━━━━━ Records for the exercise

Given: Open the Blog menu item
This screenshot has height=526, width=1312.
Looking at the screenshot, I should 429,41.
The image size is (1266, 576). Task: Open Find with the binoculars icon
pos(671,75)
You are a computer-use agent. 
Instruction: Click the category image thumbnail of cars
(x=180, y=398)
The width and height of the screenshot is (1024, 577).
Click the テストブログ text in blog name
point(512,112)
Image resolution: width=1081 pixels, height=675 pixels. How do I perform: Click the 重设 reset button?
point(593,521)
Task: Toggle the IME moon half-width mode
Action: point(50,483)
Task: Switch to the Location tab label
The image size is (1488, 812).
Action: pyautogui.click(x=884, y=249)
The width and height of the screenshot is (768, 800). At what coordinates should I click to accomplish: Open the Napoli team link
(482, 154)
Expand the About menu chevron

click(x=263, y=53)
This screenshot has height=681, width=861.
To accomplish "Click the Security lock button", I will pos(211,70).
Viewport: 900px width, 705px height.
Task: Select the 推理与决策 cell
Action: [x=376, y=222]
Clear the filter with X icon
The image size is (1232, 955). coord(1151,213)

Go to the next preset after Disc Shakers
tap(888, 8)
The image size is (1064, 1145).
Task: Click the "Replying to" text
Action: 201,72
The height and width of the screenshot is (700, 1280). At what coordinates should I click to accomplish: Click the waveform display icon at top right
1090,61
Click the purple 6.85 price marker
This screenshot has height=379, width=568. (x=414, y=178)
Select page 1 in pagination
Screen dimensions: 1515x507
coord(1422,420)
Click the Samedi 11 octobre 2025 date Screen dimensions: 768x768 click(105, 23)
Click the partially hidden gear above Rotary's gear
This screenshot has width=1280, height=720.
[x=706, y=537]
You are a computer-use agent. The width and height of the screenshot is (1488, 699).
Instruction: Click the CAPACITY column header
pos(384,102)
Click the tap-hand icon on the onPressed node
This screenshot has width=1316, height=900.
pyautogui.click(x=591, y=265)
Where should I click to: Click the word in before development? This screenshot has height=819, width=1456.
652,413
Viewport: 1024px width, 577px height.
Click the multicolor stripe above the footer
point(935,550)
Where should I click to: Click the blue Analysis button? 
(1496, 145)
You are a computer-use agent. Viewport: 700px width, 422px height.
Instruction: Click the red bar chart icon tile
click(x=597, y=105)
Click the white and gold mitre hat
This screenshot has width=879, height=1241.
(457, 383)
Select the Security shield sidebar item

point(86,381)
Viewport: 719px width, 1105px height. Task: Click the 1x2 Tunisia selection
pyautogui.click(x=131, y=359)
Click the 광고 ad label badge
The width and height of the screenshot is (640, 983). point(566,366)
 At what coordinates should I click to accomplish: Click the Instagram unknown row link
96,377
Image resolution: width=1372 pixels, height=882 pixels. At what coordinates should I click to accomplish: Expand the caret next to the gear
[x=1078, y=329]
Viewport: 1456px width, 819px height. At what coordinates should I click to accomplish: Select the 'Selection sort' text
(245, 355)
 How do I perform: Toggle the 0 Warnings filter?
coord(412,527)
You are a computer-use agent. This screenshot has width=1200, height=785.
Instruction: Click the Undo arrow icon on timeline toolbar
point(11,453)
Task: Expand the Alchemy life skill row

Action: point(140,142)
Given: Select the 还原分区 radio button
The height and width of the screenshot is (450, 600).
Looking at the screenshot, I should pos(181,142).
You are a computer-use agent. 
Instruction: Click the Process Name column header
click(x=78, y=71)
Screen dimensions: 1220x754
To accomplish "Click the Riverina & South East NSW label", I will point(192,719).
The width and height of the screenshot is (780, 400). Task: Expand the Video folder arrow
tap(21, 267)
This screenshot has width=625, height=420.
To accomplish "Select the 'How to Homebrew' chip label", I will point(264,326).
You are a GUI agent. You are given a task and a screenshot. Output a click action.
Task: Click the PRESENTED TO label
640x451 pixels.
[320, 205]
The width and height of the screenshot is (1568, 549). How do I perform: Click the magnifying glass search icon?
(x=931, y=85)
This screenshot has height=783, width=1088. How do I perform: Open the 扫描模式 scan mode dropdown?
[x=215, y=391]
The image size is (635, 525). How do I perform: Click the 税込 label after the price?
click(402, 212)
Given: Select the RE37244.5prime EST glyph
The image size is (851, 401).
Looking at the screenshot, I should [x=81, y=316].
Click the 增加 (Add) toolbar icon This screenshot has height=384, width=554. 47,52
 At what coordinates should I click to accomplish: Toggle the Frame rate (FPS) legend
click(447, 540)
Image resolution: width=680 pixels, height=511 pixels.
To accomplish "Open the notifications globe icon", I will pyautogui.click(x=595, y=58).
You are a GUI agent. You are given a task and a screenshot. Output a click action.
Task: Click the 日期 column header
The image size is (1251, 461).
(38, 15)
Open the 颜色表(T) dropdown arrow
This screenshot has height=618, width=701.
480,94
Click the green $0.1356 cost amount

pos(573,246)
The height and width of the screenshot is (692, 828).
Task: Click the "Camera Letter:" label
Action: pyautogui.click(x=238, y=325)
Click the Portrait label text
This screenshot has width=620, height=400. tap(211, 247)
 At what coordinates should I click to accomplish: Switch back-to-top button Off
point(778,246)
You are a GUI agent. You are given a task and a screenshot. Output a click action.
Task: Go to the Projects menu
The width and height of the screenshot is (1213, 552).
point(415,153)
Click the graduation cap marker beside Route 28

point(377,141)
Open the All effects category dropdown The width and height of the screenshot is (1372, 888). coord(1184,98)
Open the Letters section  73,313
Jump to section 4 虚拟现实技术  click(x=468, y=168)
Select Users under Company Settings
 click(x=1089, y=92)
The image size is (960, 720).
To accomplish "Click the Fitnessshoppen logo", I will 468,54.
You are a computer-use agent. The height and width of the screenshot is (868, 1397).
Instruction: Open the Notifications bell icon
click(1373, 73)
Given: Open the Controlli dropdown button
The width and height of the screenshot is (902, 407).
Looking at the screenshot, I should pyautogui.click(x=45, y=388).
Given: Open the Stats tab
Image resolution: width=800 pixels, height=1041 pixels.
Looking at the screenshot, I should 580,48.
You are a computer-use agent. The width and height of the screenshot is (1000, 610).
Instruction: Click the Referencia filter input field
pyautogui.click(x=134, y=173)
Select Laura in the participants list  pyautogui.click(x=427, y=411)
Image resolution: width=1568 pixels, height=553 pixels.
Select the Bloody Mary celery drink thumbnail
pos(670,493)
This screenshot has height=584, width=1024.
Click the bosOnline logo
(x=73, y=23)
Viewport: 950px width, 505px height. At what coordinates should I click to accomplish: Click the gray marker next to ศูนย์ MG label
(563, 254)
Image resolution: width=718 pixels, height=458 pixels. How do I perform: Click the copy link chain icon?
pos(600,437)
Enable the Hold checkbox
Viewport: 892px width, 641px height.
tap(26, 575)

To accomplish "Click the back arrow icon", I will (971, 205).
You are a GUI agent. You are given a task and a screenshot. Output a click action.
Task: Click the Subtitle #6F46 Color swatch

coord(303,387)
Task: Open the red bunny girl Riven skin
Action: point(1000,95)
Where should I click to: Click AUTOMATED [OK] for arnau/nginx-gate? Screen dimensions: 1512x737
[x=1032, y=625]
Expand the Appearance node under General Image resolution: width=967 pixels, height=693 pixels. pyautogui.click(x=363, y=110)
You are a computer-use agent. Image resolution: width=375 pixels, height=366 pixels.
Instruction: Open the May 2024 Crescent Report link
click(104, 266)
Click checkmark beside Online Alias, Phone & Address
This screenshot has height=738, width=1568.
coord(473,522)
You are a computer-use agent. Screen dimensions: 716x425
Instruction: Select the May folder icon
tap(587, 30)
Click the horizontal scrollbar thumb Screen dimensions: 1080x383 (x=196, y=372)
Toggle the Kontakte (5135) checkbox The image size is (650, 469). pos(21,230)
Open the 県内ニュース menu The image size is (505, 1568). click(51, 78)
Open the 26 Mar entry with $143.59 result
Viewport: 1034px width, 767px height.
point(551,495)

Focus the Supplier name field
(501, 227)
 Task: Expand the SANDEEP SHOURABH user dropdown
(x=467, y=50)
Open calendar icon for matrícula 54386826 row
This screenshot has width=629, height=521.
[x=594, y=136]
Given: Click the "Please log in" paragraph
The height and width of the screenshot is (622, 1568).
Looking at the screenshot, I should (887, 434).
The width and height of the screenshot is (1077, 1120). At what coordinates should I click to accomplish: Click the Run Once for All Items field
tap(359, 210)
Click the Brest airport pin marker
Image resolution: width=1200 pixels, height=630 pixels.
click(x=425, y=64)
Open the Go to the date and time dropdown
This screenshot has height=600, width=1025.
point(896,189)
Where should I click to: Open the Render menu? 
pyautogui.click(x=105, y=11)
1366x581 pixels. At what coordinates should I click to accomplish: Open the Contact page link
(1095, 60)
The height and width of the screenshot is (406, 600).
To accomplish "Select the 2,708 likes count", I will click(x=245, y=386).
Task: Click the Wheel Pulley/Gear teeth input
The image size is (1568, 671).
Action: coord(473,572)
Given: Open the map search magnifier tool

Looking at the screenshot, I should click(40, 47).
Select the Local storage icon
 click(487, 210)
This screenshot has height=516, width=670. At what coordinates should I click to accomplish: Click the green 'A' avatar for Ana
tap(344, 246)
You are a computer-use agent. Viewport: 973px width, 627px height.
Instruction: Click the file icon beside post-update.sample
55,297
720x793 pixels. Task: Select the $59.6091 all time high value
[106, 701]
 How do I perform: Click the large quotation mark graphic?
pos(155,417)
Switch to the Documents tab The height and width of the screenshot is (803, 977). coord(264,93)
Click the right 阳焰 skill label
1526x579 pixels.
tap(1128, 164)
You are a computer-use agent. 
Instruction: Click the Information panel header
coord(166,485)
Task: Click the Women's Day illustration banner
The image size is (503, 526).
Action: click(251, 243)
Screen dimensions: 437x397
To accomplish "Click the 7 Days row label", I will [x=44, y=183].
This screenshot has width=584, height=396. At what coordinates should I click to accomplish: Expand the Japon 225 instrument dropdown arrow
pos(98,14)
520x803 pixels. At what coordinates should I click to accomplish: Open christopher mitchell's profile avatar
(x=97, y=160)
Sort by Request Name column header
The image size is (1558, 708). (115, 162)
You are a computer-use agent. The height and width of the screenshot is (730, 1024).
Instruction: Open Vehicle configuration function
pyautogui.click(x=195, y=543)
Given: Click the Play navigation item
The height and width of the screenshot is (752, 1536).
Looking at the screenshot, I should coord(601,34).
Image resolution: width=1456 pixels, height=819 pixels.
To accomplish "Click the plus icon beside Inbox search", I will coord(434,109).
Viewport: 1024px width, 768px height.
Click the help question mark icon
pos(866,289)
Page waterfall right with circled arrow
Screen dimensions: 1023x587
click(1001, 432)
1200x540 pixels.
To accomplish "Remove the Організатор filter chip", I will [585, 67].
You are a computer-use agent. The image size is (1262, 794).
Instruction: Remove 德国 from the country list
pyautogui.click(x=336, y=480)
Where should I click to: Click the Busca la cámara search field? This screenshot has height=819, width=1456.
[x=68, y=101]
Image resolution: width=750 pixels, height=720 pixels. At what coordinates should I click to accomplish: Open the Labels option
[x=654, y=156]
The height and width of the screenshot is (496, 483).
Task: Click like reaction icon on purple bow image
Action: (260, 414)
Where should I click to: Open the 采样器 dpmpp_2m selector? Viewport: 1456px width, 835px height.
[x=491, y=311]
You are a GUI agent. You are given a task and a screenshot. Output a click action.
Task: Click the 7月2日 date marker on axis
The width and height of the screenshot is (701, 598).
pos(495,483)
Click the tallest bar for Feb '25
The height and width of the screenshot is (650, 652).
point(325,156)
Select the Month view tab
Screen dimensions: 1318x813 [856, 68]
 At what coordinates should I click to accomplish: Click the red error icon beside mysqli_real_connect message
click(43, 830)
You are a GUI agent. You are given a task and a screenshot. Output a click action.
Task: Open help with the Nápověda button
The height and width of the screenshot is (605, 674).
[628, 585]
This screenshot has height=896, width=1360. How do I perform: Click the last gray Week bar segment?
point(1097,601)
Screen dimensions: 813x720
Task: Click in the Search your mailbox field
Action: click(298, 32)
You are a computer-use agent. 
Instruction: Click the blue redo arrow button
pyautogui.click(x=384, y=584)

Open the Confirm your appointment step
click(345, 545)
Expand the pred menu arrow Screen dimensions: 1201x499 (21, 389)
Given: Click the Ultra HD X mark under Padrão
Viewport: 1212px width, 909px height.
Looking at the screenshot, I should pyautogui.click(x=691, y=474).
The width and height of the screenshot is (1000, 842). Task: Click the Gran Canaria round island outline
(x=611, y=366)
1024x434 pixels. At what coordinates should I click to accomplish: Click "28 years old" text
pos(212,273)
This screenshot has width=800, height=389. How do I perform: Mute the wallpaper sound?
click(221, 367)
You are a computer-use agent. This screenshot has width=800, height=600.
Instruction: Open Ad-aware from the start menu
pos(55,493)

━━━━━━━━━━

→ **Problem to work on**: Within the entries above, find each line where "node" appears; copy every one.

→ **Task output**:
Click the tap-hand icon on the onPressed node
Expand the Appearance node under General Image resolution: width=967 pixels, height=693 pixels. pyautogui.click(x=363, y=110)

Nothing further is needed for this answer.